Is there anything else we should talk about?

Ajenstat: I'd say three things. The first is just echoing what was in Adam's section of the keynote about how data has really gone mainstream. You look at everything that's happened this year and the number of crises, and for me the thing that's been recurring in my conversations with customers is the need for speed and agility, empowerment, and being able to look at all the data you have has just accelerated in importance compared to before. If you have a technology that takes six months to implement versus one where you can get value in minutes or a day, that's drastically different for the survival of a company, and I think that plays really well to Tableau's story.

The second piece I wanted to add is just the importance of our partner ecosystem. We've talked a lot about what we're doing, but as you look at this conference there are a lot of partners that are supporting us. All of these players are super important in the space, and we're continuing to work deeply with all of them to add more value to our customers.

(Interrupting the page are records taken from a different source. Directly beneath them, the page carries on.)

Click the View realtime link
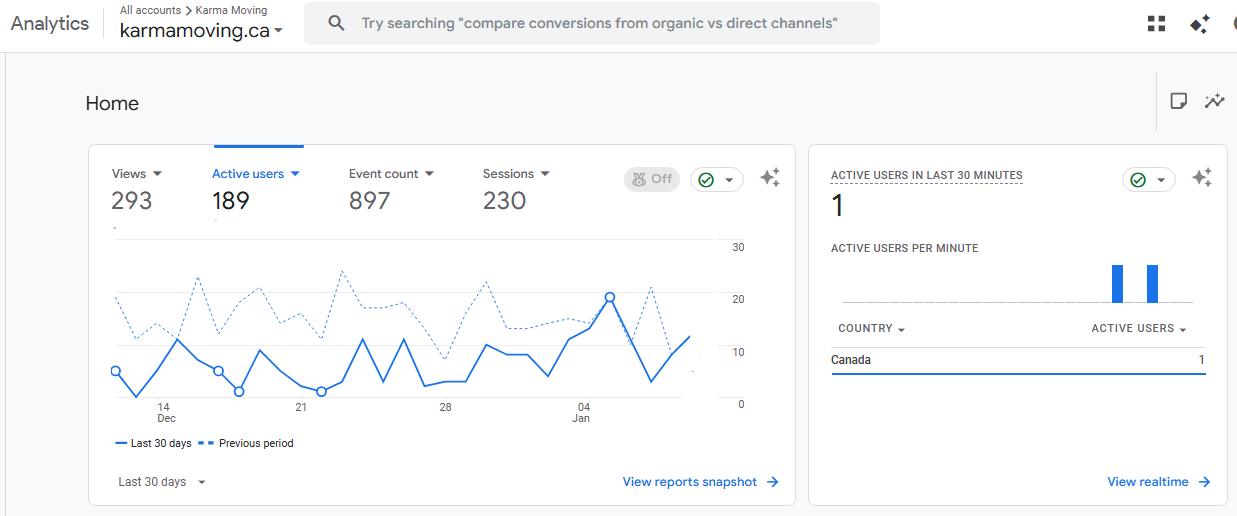The height and width of the screenshot is (516, 1237). click(1158, 482)
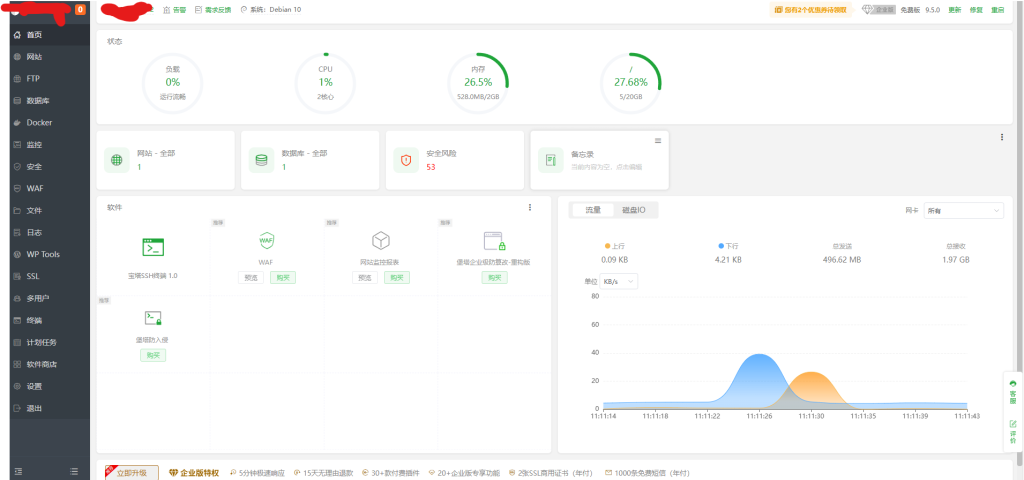Image resolution: width=1024 pixels, height=480 pixels.
Task: Open the Docker sidebar menu item
Action: point(39,123)
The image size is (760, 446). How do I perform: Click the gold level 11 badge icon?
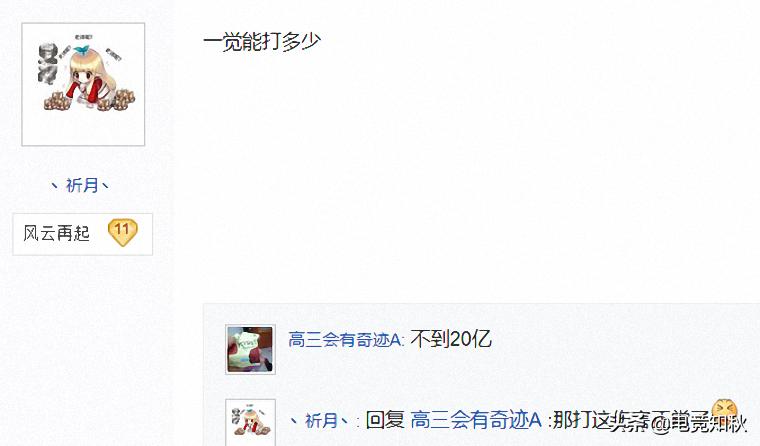[122, 232]
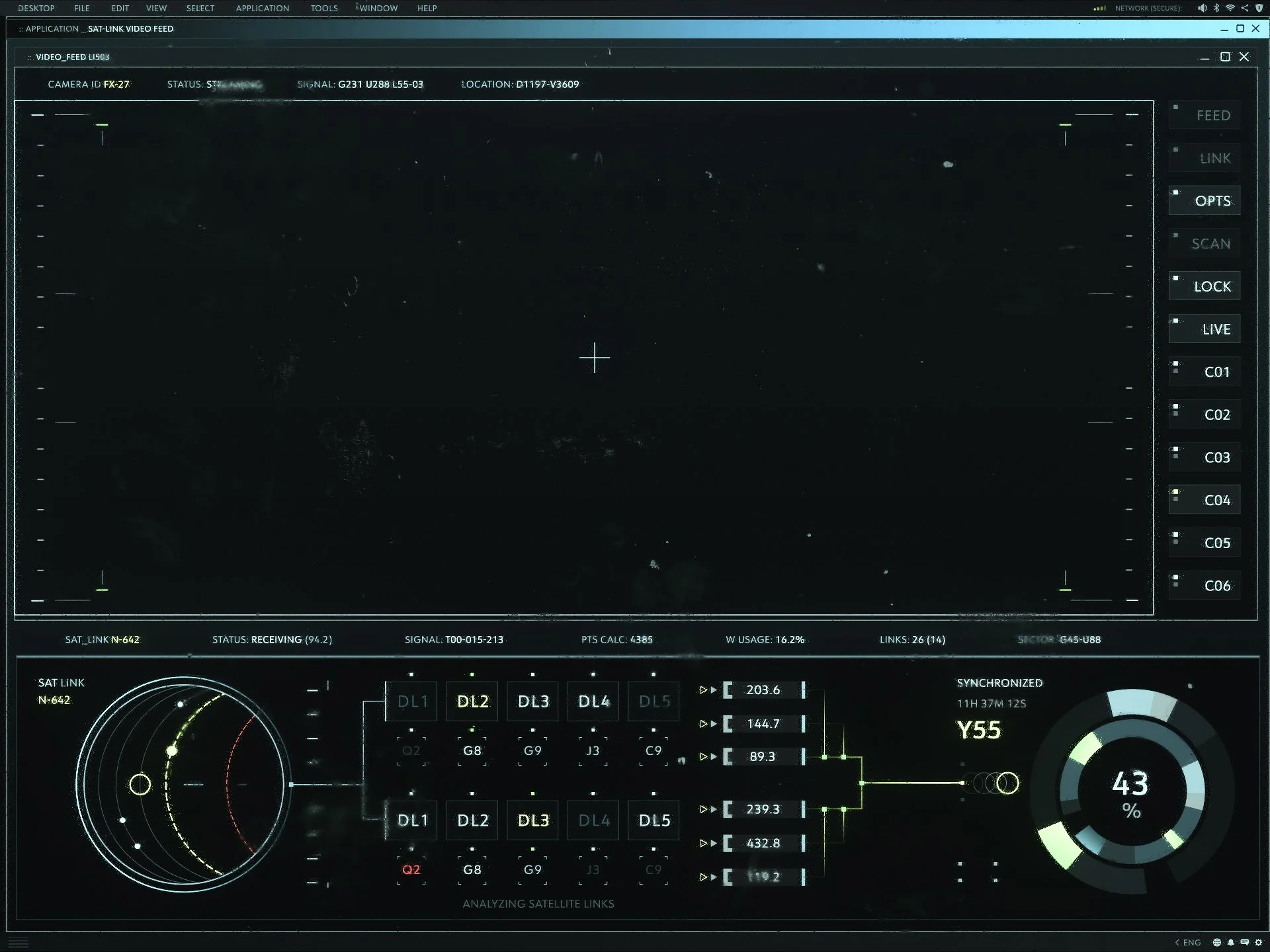Screen dimensions: 1270x952
Task: Expand the language chevron beside ENG
Action: tap(1177, 943)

And then the third point is that whenever there's an acquisition, there's this fear that you'll lose your focus -- you either focus on the acquirer, or you slow down because you're distracted by the acquisition. We thought deeply about this so we wouldn't make the mistakes of the past, and when I reinforced that we delivered a lot this year -- we delivered on schedule, every quarter -- that's really important because those features had nothing to do with Salesforce. They were part of our mission, so we're continuing on that mission and expanding it, and that was a very deliberate stance and sometimes one that can get lost.

Editor's note: This Q&A has been edited for clarity and conciseness.